* _Exercise description_:
Copy the records exactly. Include every line.

* _Information supplied_:
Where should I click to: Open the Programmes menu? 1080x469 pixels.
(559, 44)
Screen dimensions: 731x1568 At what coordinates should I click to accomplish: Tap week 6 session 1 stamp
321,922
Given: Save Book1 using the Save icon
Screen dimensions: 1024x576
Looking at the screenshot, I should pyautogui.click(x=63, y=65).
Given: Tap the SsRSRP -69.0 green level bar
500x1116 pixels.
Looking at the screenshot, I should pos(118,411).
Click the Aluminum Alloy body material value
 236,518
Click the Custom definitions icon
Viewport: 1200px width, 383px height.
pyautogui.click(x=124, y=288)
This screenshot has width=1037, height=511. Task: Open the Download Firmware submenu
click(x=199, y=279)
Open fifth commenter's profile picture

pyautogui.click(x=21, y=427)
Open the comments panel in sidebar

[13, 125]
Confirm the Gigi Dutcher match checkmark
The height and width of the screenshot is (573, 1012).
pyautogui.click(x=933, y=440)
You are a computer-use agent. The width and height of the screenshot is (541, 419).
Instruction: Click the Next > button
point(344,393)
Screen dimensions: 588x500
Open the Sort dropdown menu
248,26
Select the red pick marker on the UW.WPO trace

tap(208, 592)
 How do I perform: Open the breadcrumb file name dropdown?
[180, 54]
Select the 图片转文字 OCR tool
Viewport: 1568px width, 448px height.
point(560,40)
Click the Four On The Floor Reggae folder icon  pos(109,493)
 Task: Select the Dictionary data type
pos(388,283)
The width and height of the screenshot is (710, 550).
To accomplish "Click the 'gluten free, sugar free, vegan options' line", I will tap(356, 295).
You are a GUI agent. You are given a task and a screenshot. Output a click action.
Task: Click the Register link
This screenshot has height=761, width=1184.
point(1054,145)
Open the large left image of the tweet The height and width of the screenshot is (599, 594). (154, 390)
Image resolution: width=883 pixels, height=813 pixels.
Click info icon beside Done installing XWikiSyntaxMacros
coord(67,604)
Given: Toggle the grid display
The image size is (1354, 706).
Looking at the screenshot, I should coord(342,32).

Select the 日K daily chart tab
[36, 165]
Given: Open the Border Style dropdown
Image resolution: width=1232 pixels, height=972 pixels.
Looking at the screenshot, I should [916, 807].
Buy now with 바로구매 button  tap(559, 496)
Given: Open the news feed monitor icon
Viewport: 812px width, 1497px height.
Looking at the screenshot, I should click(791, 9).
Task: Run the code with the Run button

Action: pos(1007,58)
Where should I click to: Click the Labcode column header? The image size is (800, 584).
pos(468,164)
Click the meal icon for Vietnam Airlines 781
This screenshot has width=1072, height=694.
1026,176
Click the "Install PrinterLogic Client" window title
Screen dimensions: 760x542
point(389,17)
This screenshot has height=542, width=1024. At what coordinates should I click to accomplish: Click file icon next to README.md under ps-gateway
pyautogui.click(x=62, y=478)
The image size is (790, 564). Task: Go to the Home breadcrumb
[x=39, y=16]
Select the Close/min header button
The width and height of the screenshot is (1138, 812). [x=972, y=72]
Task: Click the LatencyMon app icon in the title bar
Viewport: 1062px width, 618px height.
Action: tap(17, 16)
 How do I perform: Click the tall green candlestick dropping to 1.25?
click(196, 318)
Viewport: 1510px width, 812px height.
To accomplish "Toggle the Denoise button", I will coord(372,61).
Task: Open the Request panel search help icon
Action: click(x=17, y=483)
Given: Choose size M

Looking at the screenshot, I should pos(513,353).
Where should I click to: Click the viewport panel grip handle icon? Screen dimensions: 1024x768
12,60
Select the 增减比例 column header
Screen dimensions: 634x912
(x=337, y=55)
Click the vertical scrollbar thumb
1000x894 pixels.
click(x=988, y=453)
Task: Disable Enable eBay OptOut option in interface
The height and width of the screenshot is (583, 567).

* _Solution_:
Where should I click to: Open the Programmes menu? 1080x469 pixels.
(559, 44)
Screen dimensions: 731x1568 At what coordinates should I click to accomplish: Tap week 6 session 1 stamp
321,922
Given: Save Book1 using the Save icon
Screen dimensions: 1024x576
Looking at the screenshot, I should pyautogui.click(x=63, y=65).
Given: Tap the SsRSRP -69.0 green level bar
500x1116 pixels.
Looking at the screenshot, I should pos(118,411).
Click the Aluminum Alloy body material value
 236,518
Click the Custom definitions icon
Viewport: 1200px width, 383px height.
pyautogui.click(x=124, y=288)
This screenshot has width=1037, height=511. Task: Open the Download Firmware submenu
click(x=199, y=279)
Open fifth commenter's profile picture

pyautogui.click(x=21, y=427)
Open the comments panel in sidebar

[13, 125]
Confirm the Gigi Dutcher match checkmark
The height and width of the screenshot is (573, 1012).
pyautogui.click(x=933, y=440)
You are a computer-use agent. The width and height of the screenshot is (541, 419).
Instruction: Click the Next > button
point(344,393)
Screen dimensions: 588x500
Open the Sort dropdown menu
248,26
Select the red pick marker on the UW.WPO trace

tap(208, 592)
 How do I perform: Open the breadcrumb file name dropdown?
[180, 54]
Select the 图片转文字 OCR tool
Viewport: 1568px width, 448px height.
point(560,40)
Click the Four On The Floor Reggae folder icon  pos(109,493)
 Task: Select the Dictionary data type
pos(388,283)
The width and height of the screenshot is (710, 550).
To accomplish "Click the 'gluten free, sugar free, vegan options' line", I will tap(356, 295).
You are a GUI agent. You are given a task and a screenshot. Output a click action.
Task: Click the Register link
This screenshot has height=761, width=1184.
point(1054,145)
Open the large left image of the tweet The height and width of the screenshot is (599, 594). (154, 390)
Image resolution: width=883 pixels, height=813 pixels.
Click info icon beside Done installing XWikiSyntaxMacros
coord(67,604)
Given: Toggle the grid display
The image size is (1354, 706).
Looking at the screenshot, I should coord(342,32).

Select the 日K daily chart tab
[36, 165]
Given: Open the Border Style dropdown
Image resolution: width=1232 pixels, height=972 pixels.
Looking at the screenshot, I should [916, 807].
Buy now with 바로구매 button  tap(559, 496)
Given: Open the news feed monitor icon
Viewport: 812px width, 1497px height.
Looking at the screenshot, I should click(791, 9).
Task: Run the code with the Run button

Action: pos(1007,58)
Where should I click to: Click the Labcode column header? The image size is (800, 584).
pos(468,164)
Click the meal icon for Vietnam Airlines 781
This screenshot has width=1072, height=694.
1026,176
Click the "Install PrinterLogic Client" window title
Screen dimensions: 760x542
point(389,17)
This screenshot has height=542, width=1024. At what coordinates should I click to accomplish: Click file icon next to README.md under ps-gateway
pyautogui.click(x=62, y=478)
The image size is (790, 564). Task: Go to the Home breadcrumb
[x=39, y=16]
Select the Close/min header button
The width and height of the screenshot is (1138, 812). [x=972, y=72]
Task: Click the LatencyMon app icon in the title bar
Viewport: 1062px width, 618px height.
Action: tap(17, 16)
 How do I perform: Click the tall green candlestick dropping to 1.25?
click(196, 318)
Viewport: 1510px width, 812px height.
To accomplish "Toggle the Denoise button", I will coord(372,61).
Task: Open the Request panel search help icon
Action: click(x=17, y=483)
Given: Choose size M

Looking at the screenshot, I should pos(513,353).
Where should I click to: Click the viewport panel grip handle icon? Screen dimensions: 1024x768
12,60
Select the 增减比例 column header
Screen dimensions: 634x912
(x=337, y=55)
Click the vertical scrollbar thumb
1000x894 pixels.
click(x=988, y=453)
Task: Disable Enable eBay OptOut option in interface
The height and width of the screenshot is (583, 567).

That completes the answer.